Tobacco Research: Epic Public Health Transformation but Challenges Remain

Forty-six years ago this month, the U.S. Surgeon General released a report that launched a dramatic change in U.S. public health and the story of tobacco use and control in America. Since the 1964 release of the Surgeon General's landmark report, Smoking and Health, smoking rates have been sliced in half, thanks to the aggressive work of the American Lung Association, among others, whose scientific and lay volunteers and staff have attacked the deadly epidemic of smoking from every imaginable angle. We have seen dramatic changes in the spectrum of impacts that tobacco has on our society: federal and state policy; trade regulations; early detection and better treatment of smoking-related illnesses; research into biologic mechanisms, pharmaceuticals and behavioral treatments for nicotine addiction, epidemiology and public opinion; prevention of tobacco use, and more.

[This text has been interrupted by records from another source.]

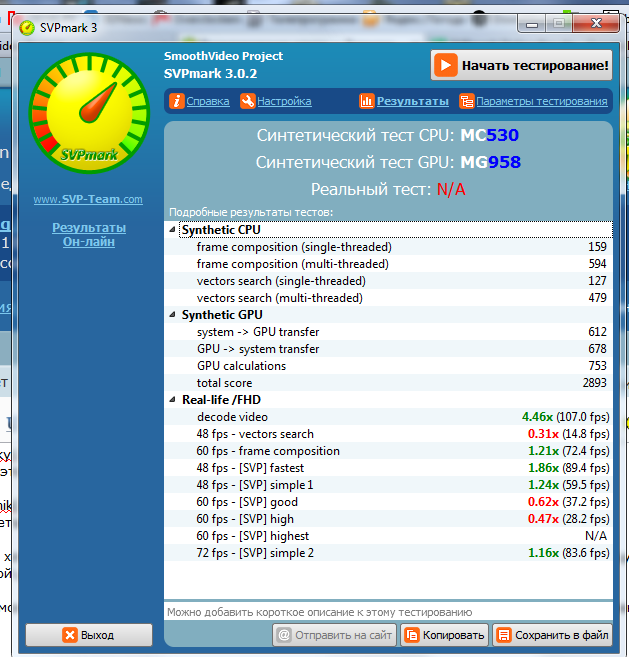Click the Сохранить в файл disk icon
This screenshot has width=629, height=657.
(x=503, y=635)
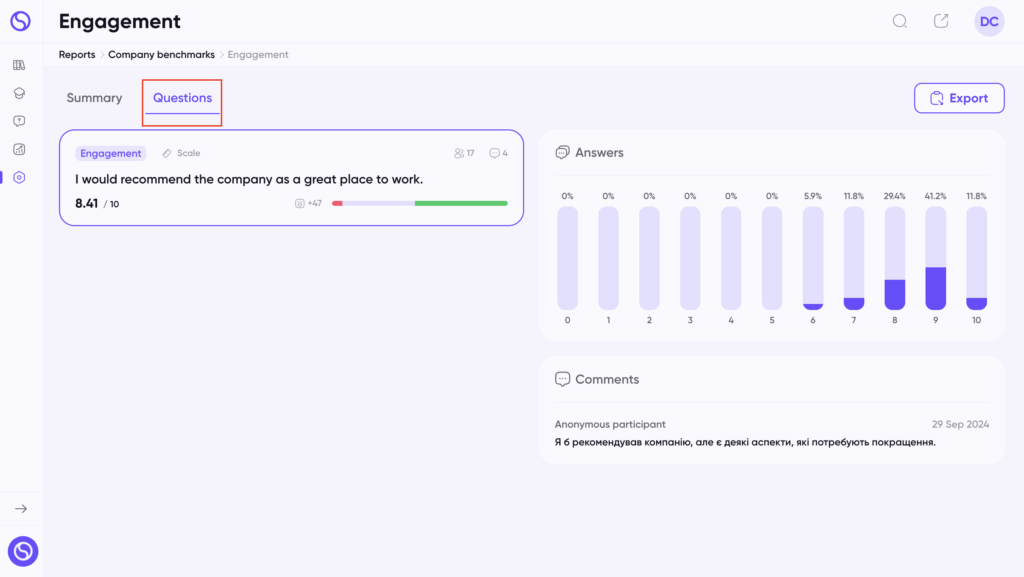Click the answer bar for score 9
The height and width of the screenshot is (577, 1024).
click(x=935, y=258)
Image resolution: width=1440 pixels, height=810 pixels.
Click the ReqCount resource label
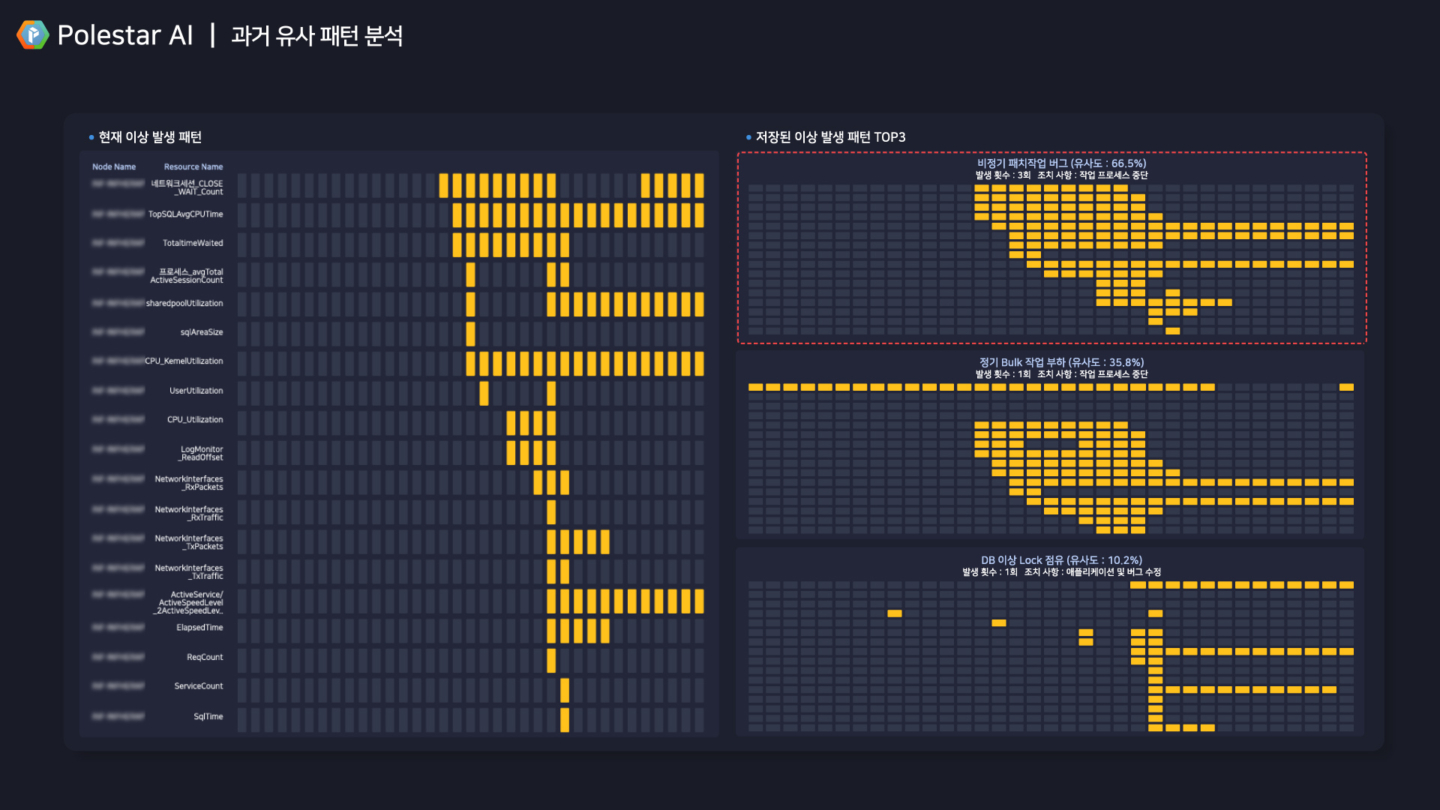tap(205, 657)
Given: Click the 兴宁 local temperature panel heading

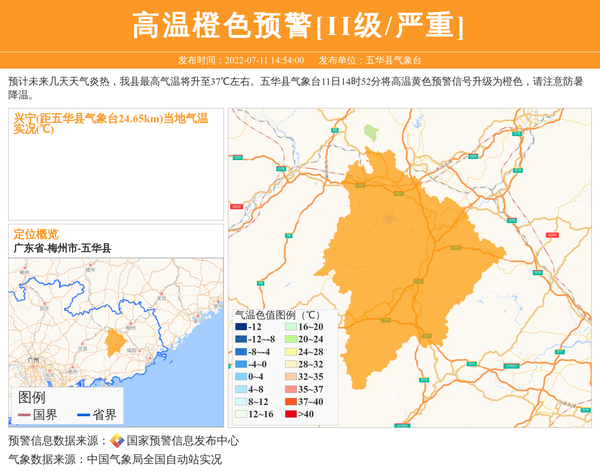Looking at the screenshot, I should point(110,123).
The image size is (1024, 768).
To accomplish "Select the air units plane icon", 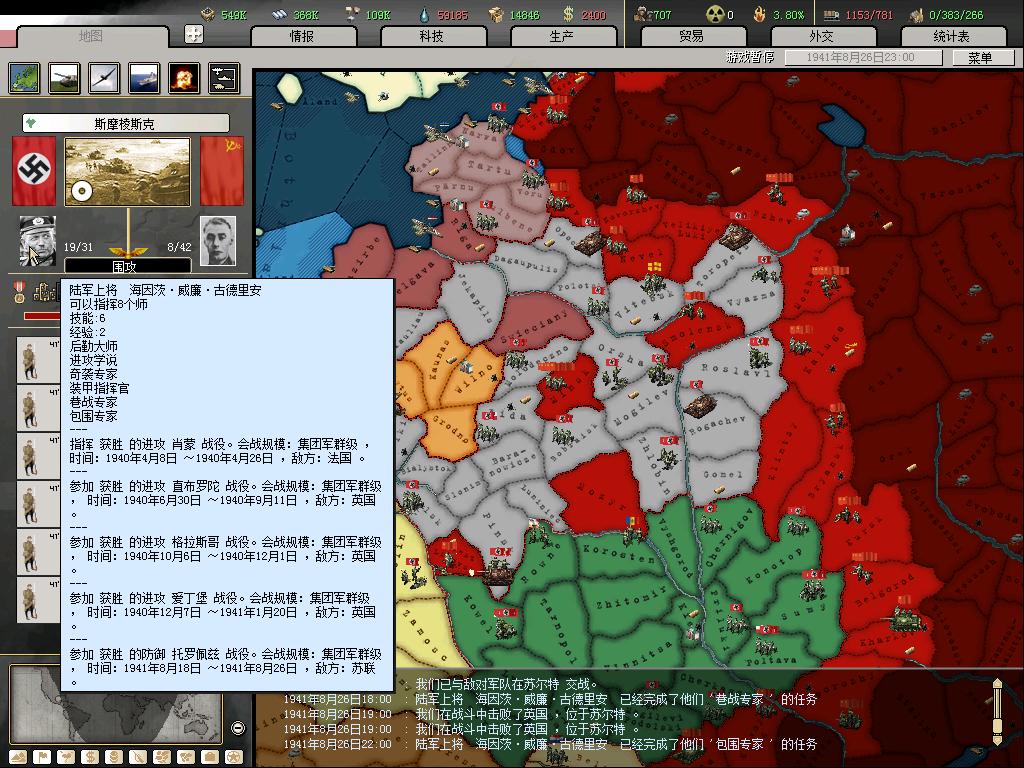I will pos(104,78).
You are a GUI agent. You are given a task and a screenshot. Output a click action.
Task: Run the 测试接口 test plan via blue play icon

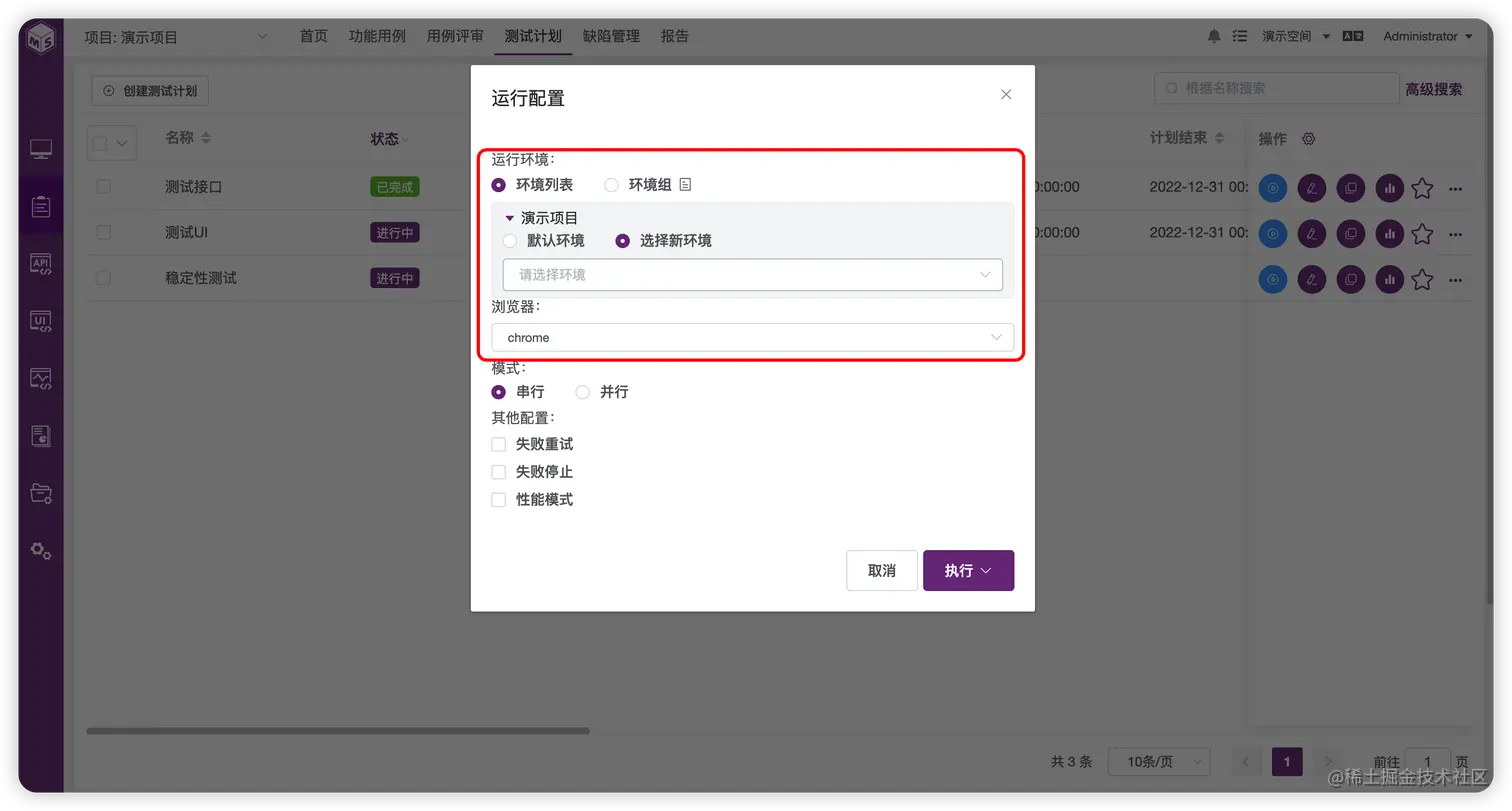coord(1272,187)
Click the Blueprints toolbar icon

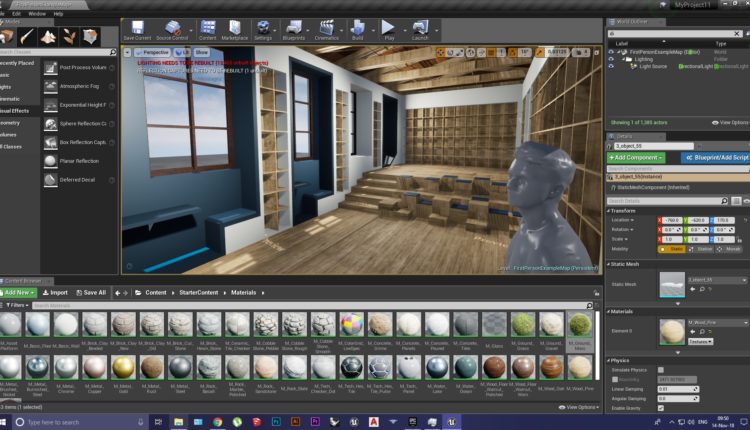coord(293,28)
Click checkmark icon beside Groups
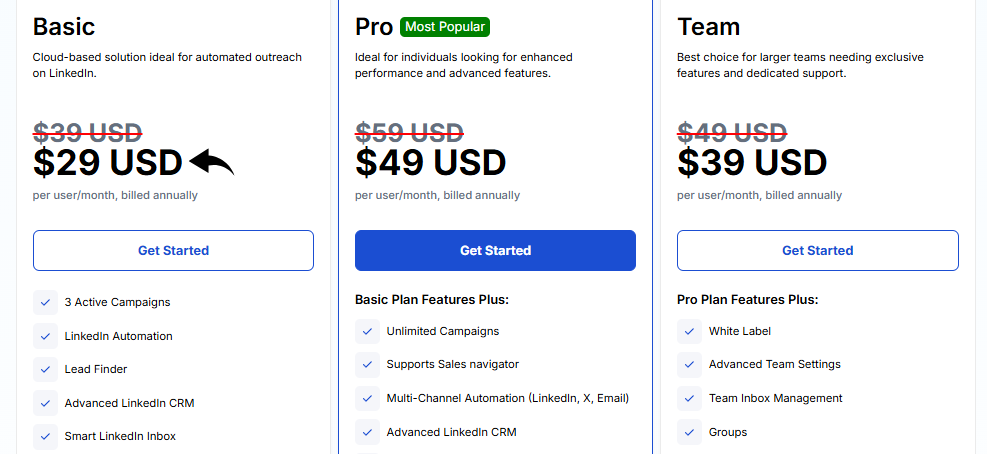The width and height of the screenshot is (987, 454). (689, 432)
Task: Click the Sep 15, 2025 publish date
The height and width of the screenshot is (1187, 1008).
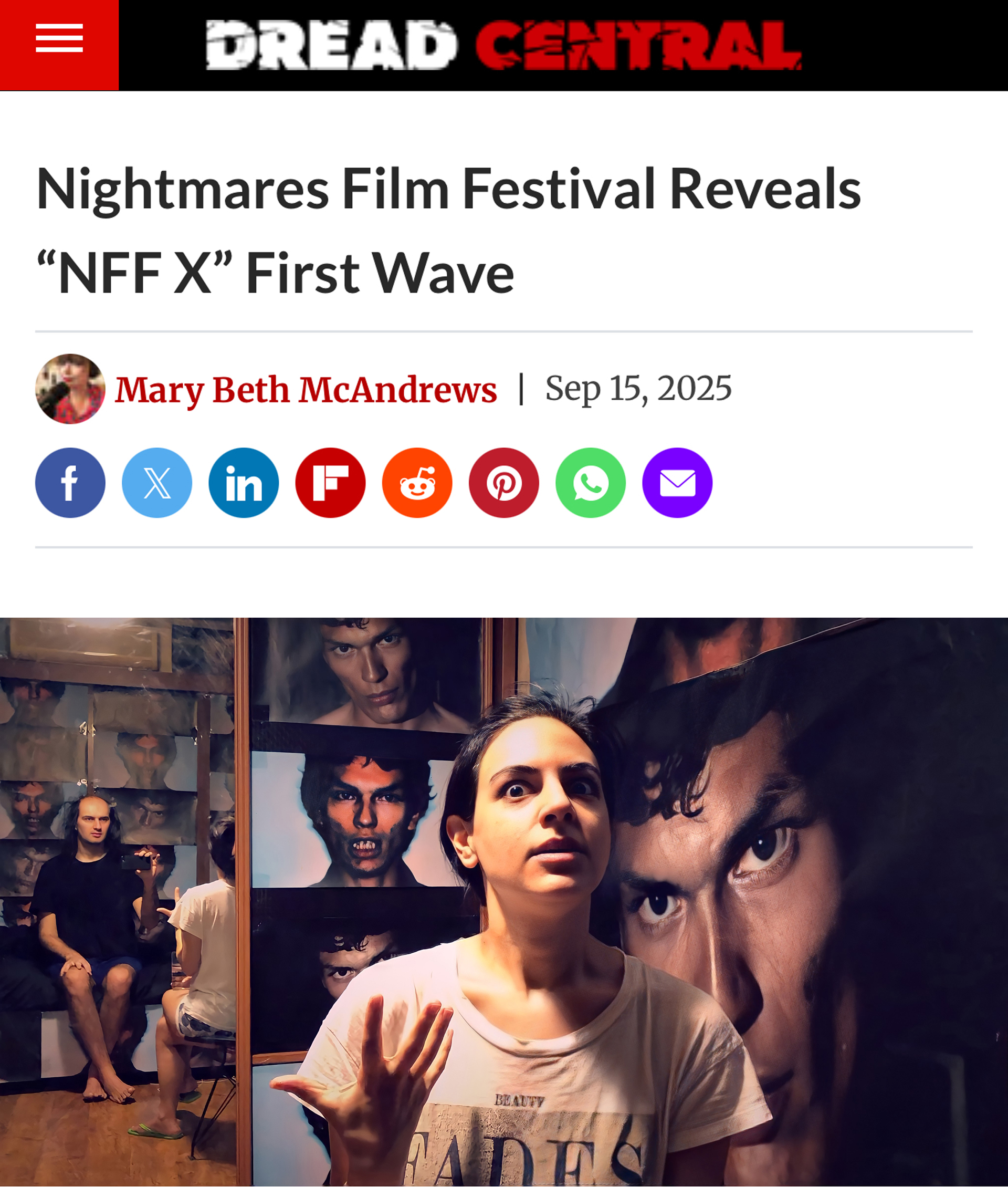Action: 638,389
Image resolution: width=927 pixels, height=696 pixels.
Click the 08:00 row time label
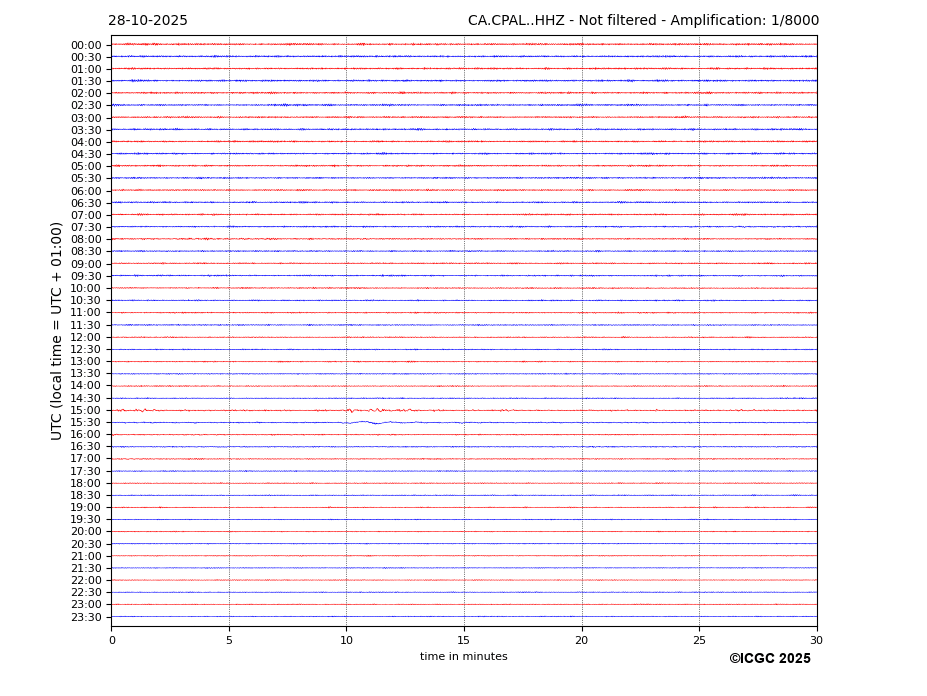tap(86, 239)
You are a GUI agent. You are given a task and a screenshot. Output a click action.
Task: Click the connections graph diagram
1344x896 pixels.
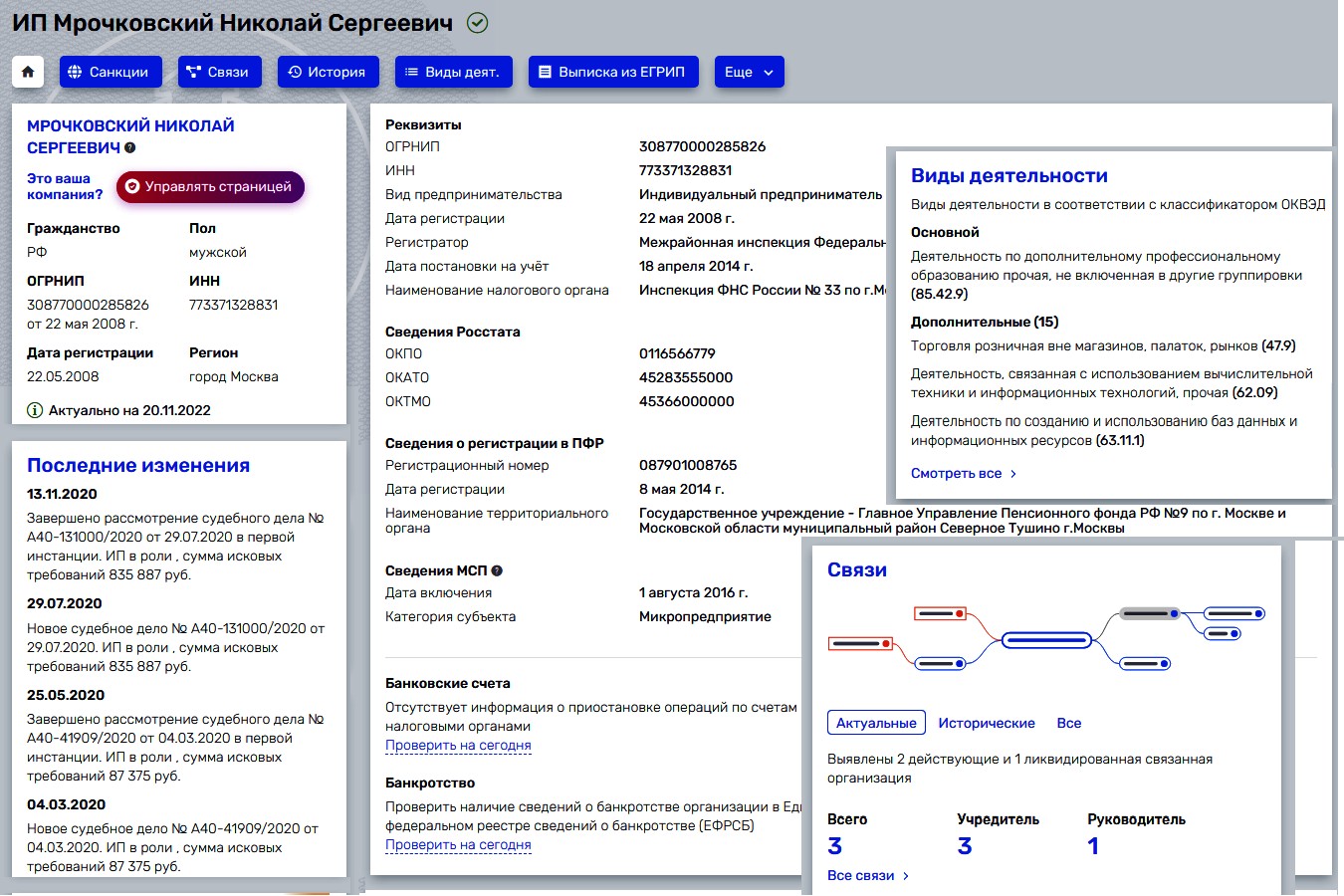[x=1045, y=639]
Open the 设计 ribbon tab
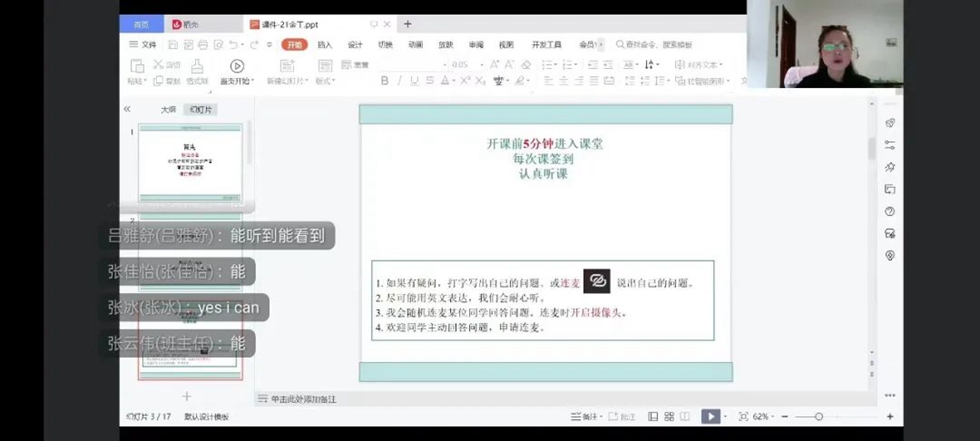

In all cases, research is the bedrock of the strategies that have culminated in today's tempered success with many challenges remaining to win the ongoing battle against the number-one preventable cause of death in America—cigarette smoking.

Today's epidemiologic research data show that quit rates have leveled off, revealing a harsh reality that roughly 15 to 20 percent of adult Americans either have not tried to quit or fall into the category of hard-core nicotine addicts for whom the arsenal of smoking cessation pharmaceutical and behavioral therapy does not work.  As effective tobacco control policies deepen and are sustained throughout the nation, quit rates should increase, based on state-specific experiences to date. As addiction to cigarette smoking involves both behavioral and chemical elements, effective smoking cessation should include behavioral and medical treatments.  Research indicates that behavioral programs like the American Lung Association's gold-standard Freedom From Smoking® are most effective when participants are actively engaged with a facilitator or group of individuals providing support and expert resources. American Lung Association researchers continue to develop culturally appropriate approaches to smoking cessation, including the work underway with American Indians, based at the University of Kansas.

The physical addiction piece of the smoking cessation puzzle is a rich area of study, as scientists continue to develop new understanding to contribute to new smoking cessation strategies and approaches for all smokers and specifically for those who are highly addicted to nicotine. Physicians are experimenting with combinations of pharmaceuticals designed to control nicotine addiction in highly addicted patients and working with some patients on a maintenance therapy of nicotine replacement when current therapies are unsuccessful. It is a controversial approach for smoking cessation; clinicians' experience and subsequent research will measure its efficacy. A nicotine vaccine is an exciting advance that is now in pre-clinical trial stages of development; the vaccine would work by blocking nicotine from reaching the brain.

Smoking is the number one cause of lung cancer.  Treatment of this disease can be dramatically different for individuals based on how early it is detected. Investigators are working on developing several new methodologies to detect cancer in very early stages in both smokers and nonsmokers. More refined blood tests and tissue analysis may reveal biologic markers that could identify which patients would need additional diagnostic procedures and surgeries, which are invasive as well as costly. On a parallel track with the clinical detection is a proposed new classification technique to identify who will need lung cancer treatment and which therapies will be most effective. Concurrently, the National Cancer Institute is in the midst of a clinical trial designed to determine whether screening high risk populations by periodic low dose CT scans is beneficial.

The long-term impact of smoking in America is at once personal and economic. Smoking often turns deadly, claiming lives young and old, affecting families and individuals, and it exacts incredible healthcare costs on the U.S. The annual financial data are staggering: $97 billion in lost productivity and $96 billion in private and public healthcare expenditures.  We cannot expect a softening of the financial burden of smoking-related illness, as nicotine addictions have a firm hold on our current smokers.

The American Lung Association has a long history in  the area of smoking and tobacco control with a foundation of research, and as we look to the future,  we do so with the knowledge that research is progress.